Before Miami Lawyer Joel Eaton Was an Appellate Giant, He Was a Fighter Pilot
"The government spent all that money teaching me to be a crackerjack airplane pilot, so I figured I might as well use it," said Joel Eaton of Podhurst Orseck, who flies to meetings and oral arguments across Florida.
March 20, 2020 at 02:05 PM
7 minute read
Joel D. Eaton, Podhurst Orseck. Photo: J. Albert DIaz/ALM.
Miami Podhurst Orseck appellate attorney Joel Eaton might be 76, but that doesn't stop him from flying to meetings and oral arguments in his four-seat, single propeller plane—his preferred mode of transportation since serving in the Vietnam War.

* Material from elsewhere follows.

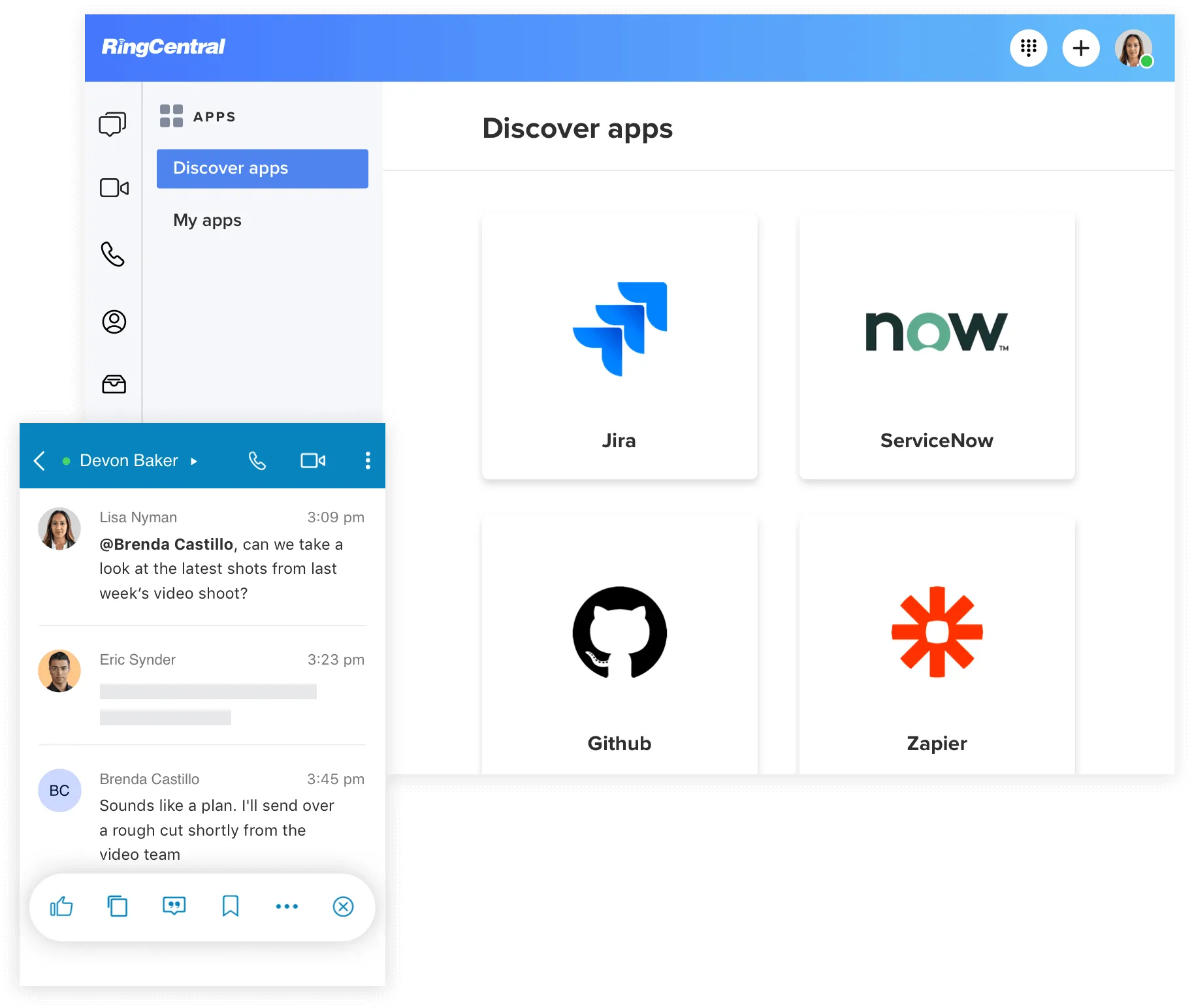
Task: Go back using chat header chevron
Action: point(40,461)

Eaton earned his wings in 1968, after graduating with a bachelor's degree from Yale University through a U.S. Navy scholarship. As a fighter pilot, he flew 91 combat missions over Vietnam, and another 59 over Laos after a year's break. They were the scariest years of his life.
"Every now and then, they would shoot one of us down," Eaton said. "You had to be alert. A lot of it was out of your control. Landing on an aircraft carrier at night was pretty scary, too."
But now, Eaton said, it's rather liberating to fly himself from point A to B.
"The government spent all that money teaching me to be a crackerjack airplane pilot, so I figured I might as well use it," Eaton said. "I fly at least two or three times a month just to keep current."
![Lieutenant Junior Grade Eaton preparing for launch on the USS America in 1968. Courtesy photo.](https://images.law.com/contrib/content/uploads/sites/392/2020/03/LTJG-Eaton-Article-202003201142.jpg)
One of the planes from Eaton's squadron became a static display at a North Carolina aviation museum, where he and his former unit members staged a reunion several years ago. There, they resolved to add to an important name to the side of that plane: Lt. Commander Scott Greiling, who died on one of their tours.
"He was a very affable guy. Always had a smile for everyone," Eaton said. "He was a capable aviator and he was very well-liked. It was a sad day when we lost him, but the war and the missions went on, never slowed down. That was life in the combat zone."
Eaton's career choices are reminiscent of his father's. Joseph Eaton flew in World War II before becoming a state senator, a Miami-Dade circuit judge and, ultimately, a federal judge in the Southern District of Florida.
And he was the Bill of Rights' greatest fan, the way Eaton tells it.
"My dad thought the first 10 amendments to the U.S. Constitution were the best documents that have ever been written," Eaton said. "They protect minority rights from majority rule, and we discussed them over many dinners at the dinner table, so I was fairly influenced by that."
While a senator for Miami-Dade County, Eaton's father introduced a bill to desegregate Florida schools. But Eaton's high school remained segregated, as that bill garnered just two votes.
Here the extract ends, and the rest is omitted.